--- START ---

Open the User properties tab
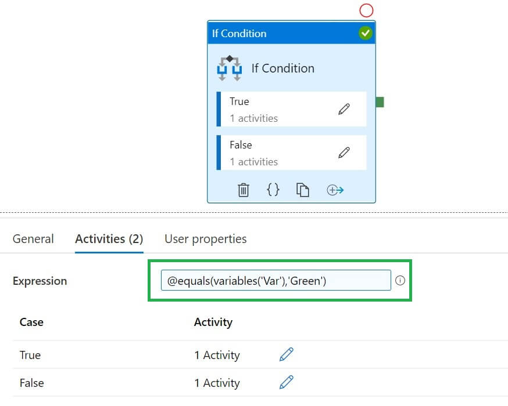pos(205,239)
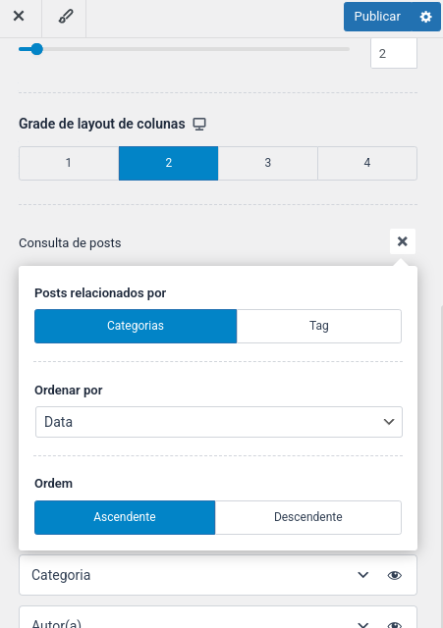Choose Ascendente order
443x628 pixels.
[125, 517]
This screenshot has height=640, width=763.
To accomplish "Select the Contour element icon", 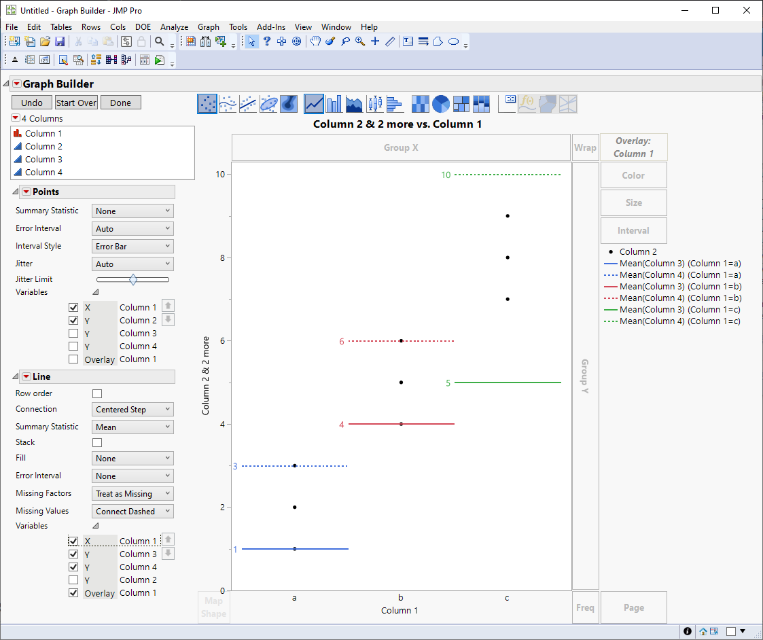I will pyautogui.click(x=289, y=104).
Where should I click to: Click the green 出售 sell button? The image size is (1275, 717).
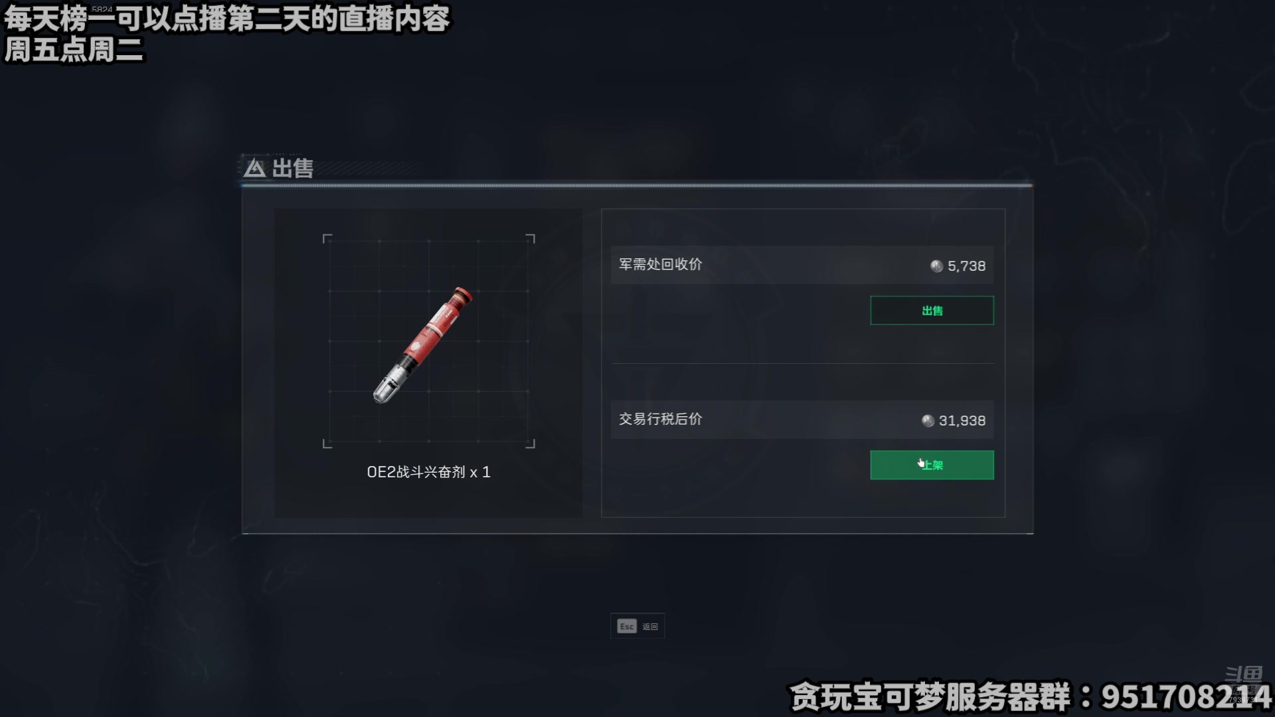[x=932, y=310]
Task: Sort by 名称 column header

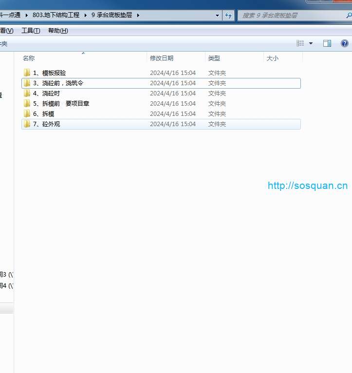Action: tap(29, 58)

--- END ---

What you have to do
Please retype, exactly and only, the lines from the one holding "Where should I" to the end of the entries, both ends included, without any pictures.

Solution
Where should I click to: Click the green 出售 sell button? The image size is (1275, 717).
[x=932, y=310]
Task: Sort by 名称 column header

Action: tap(29, 58)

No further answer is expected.